Donc la bonne question à débattre au parlement n’est pas de se contenter du ventre mou d’une loi transpartisane mais bien de se poser la question de l’extinction du mode d’exercice libéral. Question politique clivante qui ouvrira les perspectives de vraies solutions. Nous voyons en effet aujourd’hui émerger un nouveau mode d’exercice qui permet à la fois de réguler l’installation des médecins et de sortir du paiement à l’acte, c’est celui de l’exercice salarié dans des centres de santé. Il est ainsi possible que les pouvoirs publics en lien avec les élus locaux décident du lieu d’implantation de ces structures qui seront financées par la Sécurité sociale avec un budget adapté prenant en compte les réalités locales qui ne sont pas les mêmes d’un territoire à l’autre. Le blocage aujourd’hui est financier.
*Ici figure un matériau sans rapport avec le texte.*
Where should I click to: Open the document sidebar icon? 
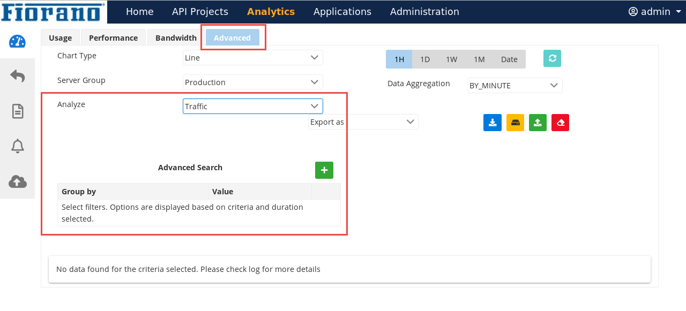click(18, 111)
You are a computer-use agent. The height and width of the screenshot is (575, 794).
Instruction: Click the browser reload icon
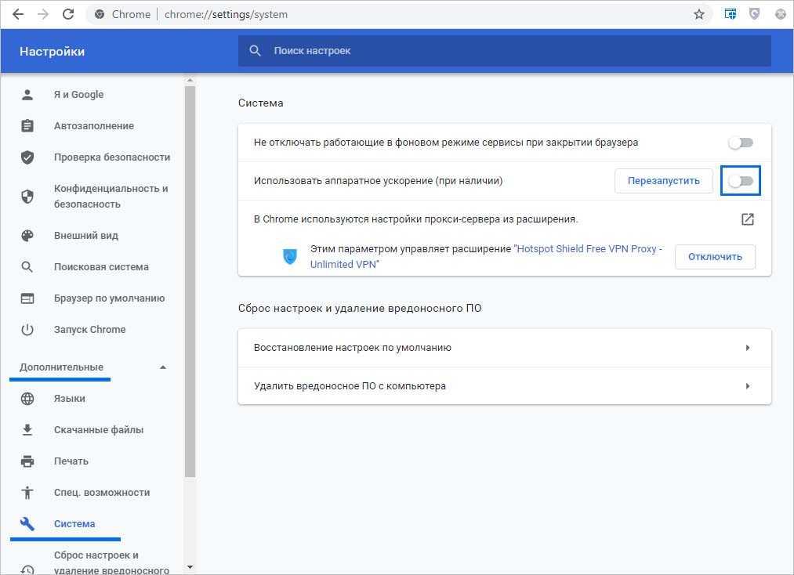point(68,14)
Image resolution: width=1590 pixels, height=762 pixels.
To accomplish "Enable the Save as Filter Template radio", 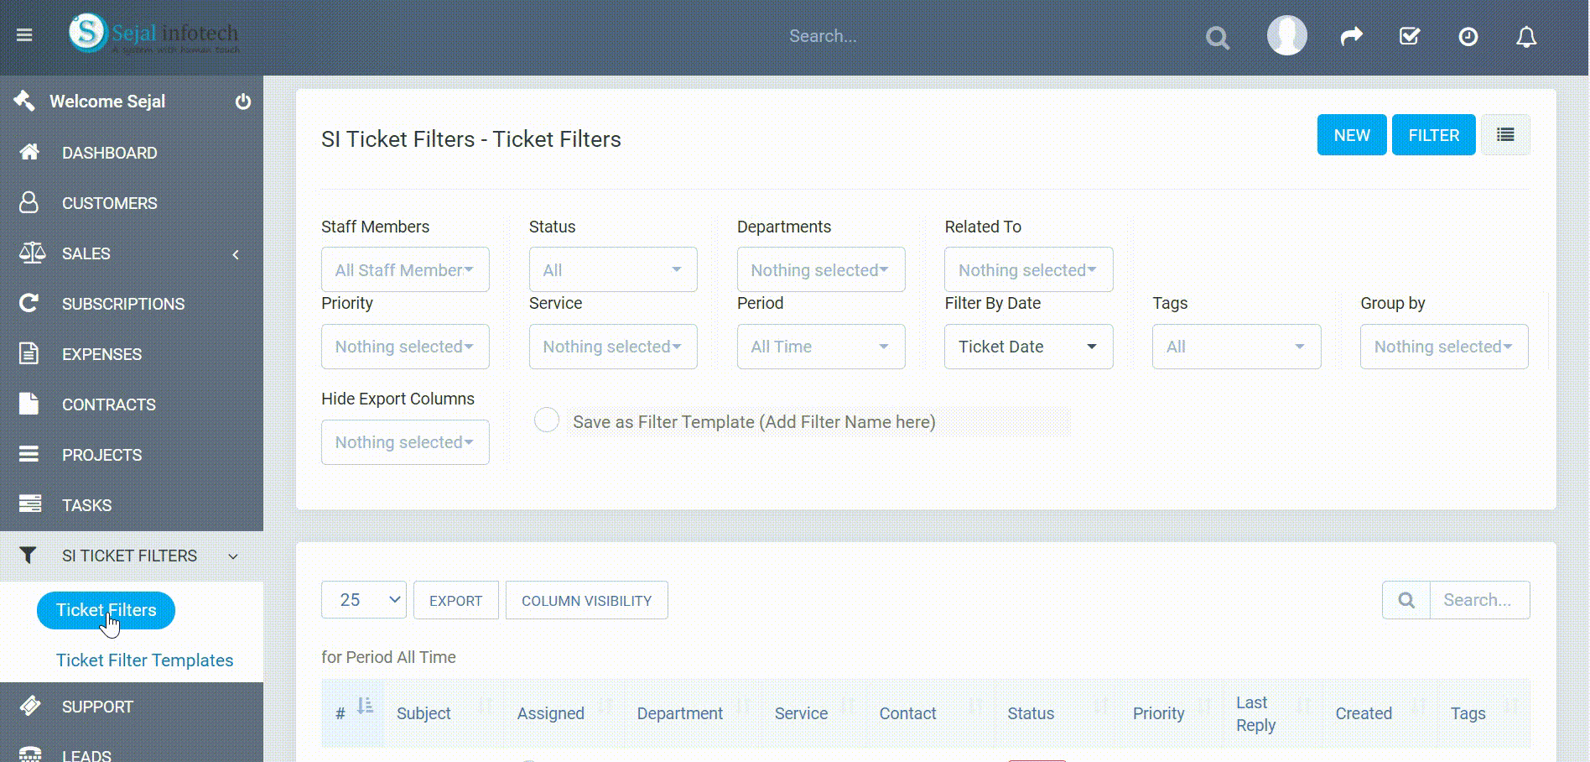I will (547, 420).
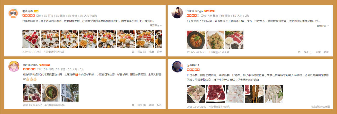This screenshot has width=337, height=114.
Task: Open 回应 (2) on the first review
Action: 142,52
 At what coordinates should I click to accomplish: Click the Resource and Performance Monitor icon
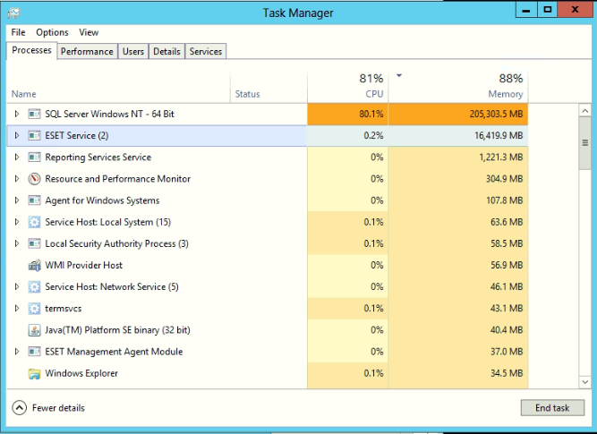(34, 179)
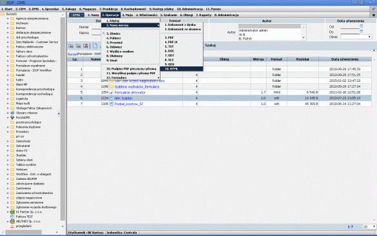Click the first folder icon in toolbar
The image size is (377, 236).
point(71,46)
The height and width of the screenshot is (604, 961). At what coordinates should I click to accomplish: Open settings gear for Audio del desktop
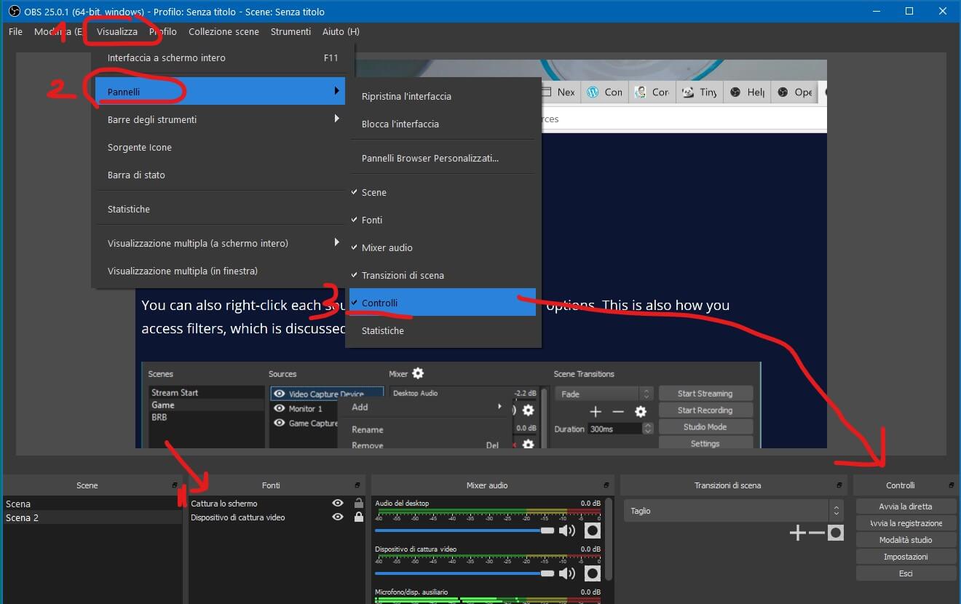click(593, 531)
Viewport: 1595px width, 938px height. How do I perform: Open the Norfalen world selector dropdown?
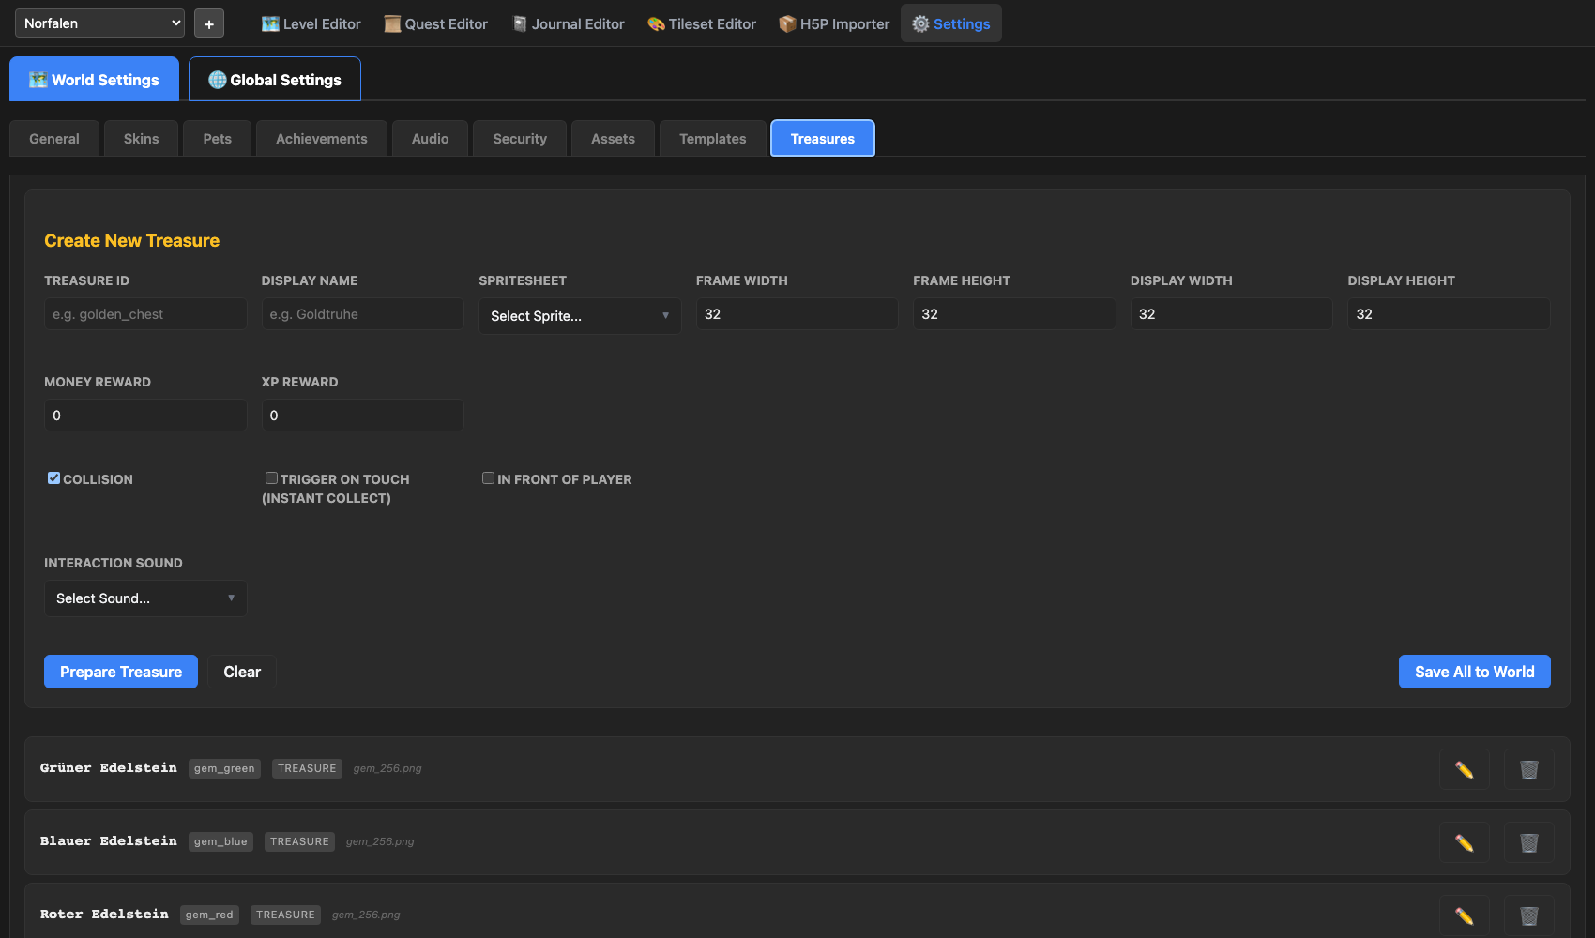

En effet, sous la pression des lobbies du monde libéral, les financements de la Sécurité sociale privilégient très fortement la rémunération des acteurs libéraux au détriment des centres de santé. C’est la raison pour laquelle la Fédération nationale des centres de santé vient de dénoncer la convention qui la lie à la Sécu et qui détermine les modalités de financement des structures qu’elle représente. La solution politique est donc simple, il faut privilégier le financement des centres de santé pour leur permettre de proposer des salaires attractifs aux médecins et à leurs autres salariés, tout en leur assurant une stabilité financière globale. Il est ainsi possible de répondre à deux priorités de la population : avoir un médecin en proximité et la fin des dépassements d’honoraires. En ce qui concerne les médecins, ils verront rapidement, en particulier les plus jeunes, que leur qualité de vie au travail s’améliorera tout en leur assurant une rémunération et une protection sociale de qualité.